Ali idolized Sugar Ray Robinson, as did any boxing fan who saw him fight. The Ring’s “Fighter of the Decade” for both the 1940s and the 1950s, Robinson began his career 89-1-1 and got to 128-1-2 before losing again; his only loss was to Jake LaMotta, who he would go on to defeat five times in five fights. In 1943, Robinson embarked on an eight-year, 91-fight win streak, during which he was the welterweight champion for five years, then middleweight champion for the first of five times.

The fact that Sugar Ray was dominant across several weight classes made many critics dub him as pound-for-pound, “the best.” His flamboyant out-of-ring lifestyle also added to his celebrity. He relished his fame and was a larger-than-life character that many consider to also be the greatest fighter to have ever entered the ring.

1. Floyd Mayweather, Jr.

Record: (50-0, 27 knockouts)

Years Active: 1996 – 2015, and 2017

Floyd Mayweather, Jr., the human perfect record, achieved “best boxer ever” status on the back of one of the most predictable game plans sports has ever seen. Singularly obsessed with his lossless record, Mayweather meticulously selected opponents in his quest to not lose, entering and returning to an on-and-off retirement to avoid particularly strong opponents. For emphasis, Mayweather does not fight to win, or for glory – he fights to not lose.

Mayweather was the supreme defensive technician. He let his opponents come at him, backpedaling and sidestepping for miles each match before choosing a moment to throw few punches with incredible accuracy that hit hard and score points. He rarely knocked his opponent out, especially in the latter half of his career. Mayweather was an eight-time champion in five divisions and never lost a fight in his entire career. It’s hard to achieve more than that.

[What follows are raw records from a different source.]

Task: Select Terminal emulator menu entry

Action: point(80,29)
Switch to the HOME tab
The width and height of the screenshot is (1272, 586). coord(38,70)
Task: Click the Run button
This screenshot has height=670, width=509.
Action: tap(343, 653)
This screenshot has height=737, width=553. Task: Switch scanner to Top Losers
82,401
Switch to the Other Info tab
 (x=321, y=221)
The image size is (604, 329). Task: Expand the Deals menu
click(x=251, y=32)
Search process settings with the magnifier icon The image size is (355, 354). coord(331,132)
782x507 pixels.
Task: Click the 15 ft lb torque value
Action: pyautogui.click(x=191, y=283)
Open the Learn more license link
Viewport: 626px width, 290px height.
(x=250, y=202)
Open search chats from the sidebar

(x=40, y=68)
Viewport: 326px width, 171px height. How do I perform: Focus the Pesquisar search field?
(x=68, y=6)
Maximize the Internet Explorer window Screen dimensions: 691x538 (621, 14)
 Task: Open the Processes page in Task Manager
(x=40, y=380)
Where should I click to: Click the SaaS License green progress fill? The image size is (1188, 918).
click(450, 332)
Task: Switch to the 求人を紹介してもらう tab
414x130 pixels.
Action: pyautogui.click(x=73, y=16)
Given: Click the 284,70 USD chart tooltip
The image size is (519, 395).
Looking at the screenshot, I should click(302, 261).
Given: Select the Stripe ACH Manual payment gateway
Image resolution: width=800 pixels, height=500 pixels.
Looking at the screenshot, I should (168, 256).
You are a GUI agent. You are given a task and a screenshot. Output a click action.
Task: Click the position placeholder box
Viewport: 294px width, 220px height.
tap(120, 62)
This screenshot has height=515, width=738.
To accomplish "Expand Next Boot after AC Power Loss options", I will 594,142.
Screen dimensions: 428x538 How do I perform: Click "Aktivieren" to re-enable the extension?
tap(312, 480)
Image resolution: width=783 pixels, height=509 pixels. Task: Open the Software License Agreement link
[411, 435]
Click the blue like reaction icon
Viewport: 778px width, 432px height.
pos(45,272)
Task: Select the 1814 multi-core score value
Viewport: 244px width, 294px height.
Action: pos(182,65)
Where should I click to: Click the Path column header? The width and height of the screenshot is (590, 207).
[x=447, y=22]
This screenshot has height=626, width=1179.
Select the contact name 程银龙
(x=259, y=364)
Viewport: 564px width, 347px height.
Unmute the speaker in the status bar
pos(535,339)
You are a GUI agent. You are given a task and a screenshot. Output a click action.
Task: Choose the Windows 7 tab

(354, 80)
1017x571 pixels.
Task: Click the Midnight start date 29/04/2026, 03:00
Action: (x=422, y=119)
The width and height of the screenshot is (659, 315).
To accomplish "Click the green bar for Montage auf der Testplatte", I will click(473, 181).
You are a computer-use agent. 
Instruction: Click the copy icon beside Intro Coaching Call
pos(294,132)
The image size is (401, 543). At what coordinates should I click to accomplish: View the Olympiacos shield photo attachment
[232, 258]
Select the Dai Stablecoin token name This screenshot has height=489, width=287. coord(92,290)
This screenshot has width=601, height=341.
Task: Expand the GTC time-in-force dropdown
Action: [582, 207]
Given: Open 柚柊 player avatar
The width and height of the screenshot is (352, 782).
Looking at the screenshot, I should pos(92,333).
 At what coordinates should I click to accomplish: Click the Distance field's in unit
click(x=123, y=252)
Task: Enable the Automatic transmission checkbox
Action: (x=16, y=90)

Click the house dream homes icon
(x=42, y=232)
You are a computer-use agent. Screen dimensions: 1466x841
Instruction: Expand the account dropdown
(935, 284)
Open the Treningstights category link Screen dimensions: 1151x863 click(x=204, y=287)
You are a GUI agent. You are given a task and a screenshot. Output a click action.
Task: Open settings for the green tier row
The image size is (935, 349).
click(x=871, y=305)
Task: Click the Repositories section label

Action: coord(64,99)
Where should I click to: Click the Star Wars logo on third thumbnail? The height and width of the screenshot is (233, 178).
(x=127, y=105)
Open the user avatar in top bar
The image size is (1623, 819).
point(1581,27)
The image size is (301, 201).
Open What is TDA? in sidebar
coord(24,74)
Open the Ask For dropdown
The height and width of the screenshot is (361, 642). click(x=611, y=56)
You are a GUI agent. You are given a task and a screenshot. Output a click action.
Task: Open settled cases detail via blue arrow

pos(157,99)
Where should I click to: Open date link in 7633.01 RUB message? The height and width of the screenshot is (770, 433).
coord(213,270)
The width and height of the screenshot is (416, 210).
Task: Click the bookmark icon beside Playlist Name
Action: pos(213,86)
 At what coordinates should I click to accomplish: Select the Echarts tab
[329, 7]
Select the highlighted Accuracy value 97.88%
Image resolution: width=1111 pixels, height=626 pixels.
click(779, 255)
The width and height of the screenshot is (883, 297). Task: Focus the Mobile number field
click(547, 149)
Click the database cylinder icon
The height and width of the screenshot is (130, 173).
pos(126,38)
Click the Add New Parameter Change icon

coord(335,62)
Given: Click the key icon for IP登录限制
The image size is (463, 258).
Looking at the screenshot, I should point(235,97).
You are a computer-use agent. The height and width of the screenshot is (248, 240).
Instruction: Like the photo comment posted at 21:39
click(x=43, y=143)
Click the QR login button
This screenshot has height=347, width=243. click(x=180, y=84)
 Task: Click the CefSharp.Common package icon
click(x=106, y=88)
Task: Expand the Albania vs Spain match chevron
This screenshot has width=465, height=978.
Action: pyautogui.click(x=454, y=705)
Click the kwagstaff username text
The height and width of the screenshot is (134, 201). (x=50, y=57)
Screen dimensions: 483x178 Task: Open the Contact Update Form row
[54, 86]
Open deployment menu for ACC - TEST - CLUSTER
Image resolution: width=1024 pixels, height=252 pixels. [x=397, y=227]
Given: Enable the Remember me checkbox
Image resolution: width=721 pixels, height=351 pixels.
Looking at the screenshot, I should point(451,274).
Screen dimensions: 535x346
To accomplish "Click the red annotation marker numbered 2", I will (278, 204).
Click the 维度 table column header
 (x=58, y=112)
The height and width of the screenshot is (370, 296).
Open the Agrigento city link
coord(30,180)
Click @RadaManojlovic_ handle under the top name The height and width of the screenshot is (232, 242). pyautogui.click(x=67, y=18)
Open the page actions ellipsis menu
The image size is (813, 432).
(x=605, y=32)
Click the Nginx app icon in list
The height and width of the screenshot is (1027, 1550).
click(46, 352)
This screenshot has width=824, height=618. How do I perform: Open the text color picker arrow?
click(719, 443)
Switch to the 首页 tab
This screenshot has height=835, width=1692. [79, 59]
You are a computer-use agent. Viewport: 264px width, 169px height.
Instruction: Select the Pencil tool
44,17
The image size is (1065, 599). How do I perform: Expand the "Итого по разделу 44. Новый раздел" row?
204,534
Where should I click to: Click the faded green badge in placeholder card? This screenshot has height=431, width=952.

He is propped up by the boxing industry as the “greatest” because of the amount of money he makes for everyone in the industry, generating millions of pay-per-view buys and billions in revenue, but it is more appropriate to call him simply “the best.” The Ring named him the “Fighter of the Decade” for the 2010s. Our list considers him the greatest fighter to have ever boxed.